2009 Avg return	445.17%
2010 Avg return	119.21%
2011 Avg return	83.28%
2012 Avg return	83.28%
2013 Avg return	89.81%
2014 Avg return	-58.66%
2015 Avg return	0.50%
2016 Avg return	-67.32%
	
Average total	99.32%

Not sure what to make of it really. Seems easy to replicate, but I wonder how such a strategy performs long(er) term, as we've been in a bull market for a while now (and since their inception). The drawdown on 2014 is too heavy though. I wonder what happened there, 2014 was uptrending and so it should've been pretty profitable too. I guess the volatility just wasn't high enough to compensate for the risk as it was in 2009.

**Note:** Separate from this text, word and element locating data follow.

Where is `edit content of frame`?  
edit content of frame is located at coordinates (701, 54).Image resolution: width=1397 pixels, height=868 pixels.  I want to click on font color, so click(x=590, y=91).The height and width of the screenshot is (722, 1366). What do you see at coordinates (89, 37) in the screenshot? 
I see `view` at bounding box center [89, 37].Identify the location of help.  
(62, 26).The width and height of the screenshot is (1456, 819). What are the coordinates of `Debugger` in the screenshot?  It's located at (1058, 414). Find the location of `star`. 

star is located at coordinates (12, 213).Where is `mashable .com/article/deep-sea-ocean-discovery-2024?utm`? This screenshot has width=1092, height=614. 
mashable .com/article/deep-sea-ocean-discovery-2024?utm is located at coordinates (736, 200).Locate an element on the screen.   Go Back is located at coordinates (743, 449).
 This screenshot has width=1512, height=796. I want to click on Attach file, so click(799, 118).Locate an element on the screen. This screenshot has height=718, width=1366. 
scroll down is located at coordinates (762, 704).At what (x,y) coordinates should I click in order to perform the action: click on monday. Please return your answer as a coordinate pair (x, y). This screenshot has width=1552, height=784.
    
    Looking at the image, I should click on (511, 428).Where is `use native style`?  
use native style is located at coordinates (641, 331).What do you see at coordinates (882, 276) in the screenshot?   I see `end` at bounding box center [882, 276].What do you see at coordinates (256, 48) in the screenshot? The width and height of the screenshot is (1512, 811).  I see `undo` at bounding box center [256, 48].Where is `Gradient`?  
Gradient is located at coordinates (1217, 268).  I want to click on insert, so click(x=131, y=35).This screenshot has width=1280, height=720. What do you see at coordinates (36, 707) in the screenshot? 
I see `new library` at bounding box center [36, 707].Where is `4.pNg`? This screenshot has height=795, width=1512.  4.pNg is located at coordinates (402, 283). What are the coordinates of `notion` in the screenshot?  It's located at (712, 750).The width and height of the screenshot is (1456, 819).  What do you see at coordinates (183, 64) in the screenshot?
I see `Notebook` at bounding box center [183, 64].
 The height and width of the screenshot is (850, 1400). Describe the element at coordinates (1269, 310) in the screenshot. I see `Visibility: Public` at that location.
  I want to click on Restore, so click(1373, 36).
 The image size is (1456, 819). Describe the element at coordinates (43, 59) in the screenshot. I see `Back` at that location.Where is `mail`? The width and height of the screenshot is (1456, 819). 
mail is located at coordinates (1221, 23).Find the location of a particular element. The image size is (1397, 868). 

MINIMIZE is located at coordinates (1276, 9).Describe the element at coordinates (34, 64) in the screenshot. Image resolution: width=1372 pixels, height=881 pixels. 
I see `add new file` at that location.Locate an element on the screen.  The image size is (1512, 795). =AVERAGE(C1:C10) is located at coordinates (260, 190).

Uptrending markets are actually pretty bad for selling premium since IV is low and premiums are low, so you have to go really close to the money with weekly options. And if I understand correctly, they sell credit spreads not ICs most of the weeks. So you need to be really good with direction. btw, based on the reviews http://www.stockgumshoe.com/reviews/5-percent-per-week/, their reporting is also not accurate.

 

My point was not to "review" a competing service, but to show how risky the strategy can be. Plus the whole point of any trading system is to compound gains - and if you compound, then ten 5% winners are NOT equal to one 50% loser. Not to mention 70-90% losers.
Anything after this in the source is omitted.